From: linux-cluster-bounces at redhat.com
[mailto:linux-cluster-bounces at redhat.com] On Behalf Of Claudio Tassini
Sent: Montag, 10. September 2007 13:19
To: linux clustering
Subject: [Linux-cluster] GFS: drop_count and drop_period tuning


Hi all, 

I have a four-nodes GFS cluster on RH 4.5 (last versions, updated
yesterday). There are three GFS filesystems ( 1 TB, 450 GB and 5GB),
serving some mail domains with postfix/courier imap in a "maildir"
configuration. 

As you can suspect, this is not exactly the best for GFS: we have a lot
(thousands) of very small files (emails) in a very lot of directories.
I'm trying to tune up things to reach the best performance.

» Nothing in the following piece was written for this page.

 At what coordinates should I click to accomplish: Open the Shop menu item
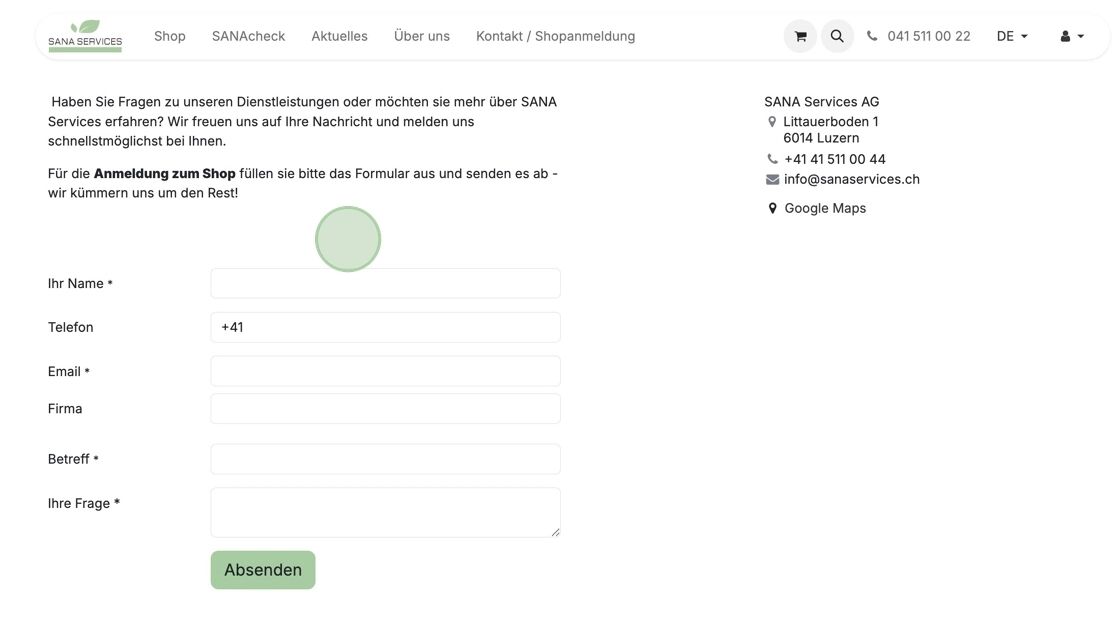170,36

I found that
tuning the drop_count parameter in /proc/cluster/lock_dlm/drop_period ,
setting it to a very large value (it was 500000 and now, after a memory
upgrade, I've set it to 1500000 ), uses a lot of memory (about 10GB out
of 16 that I've installed in every machine) and seems to "boost"
performance limiting the iowait CPU usage. 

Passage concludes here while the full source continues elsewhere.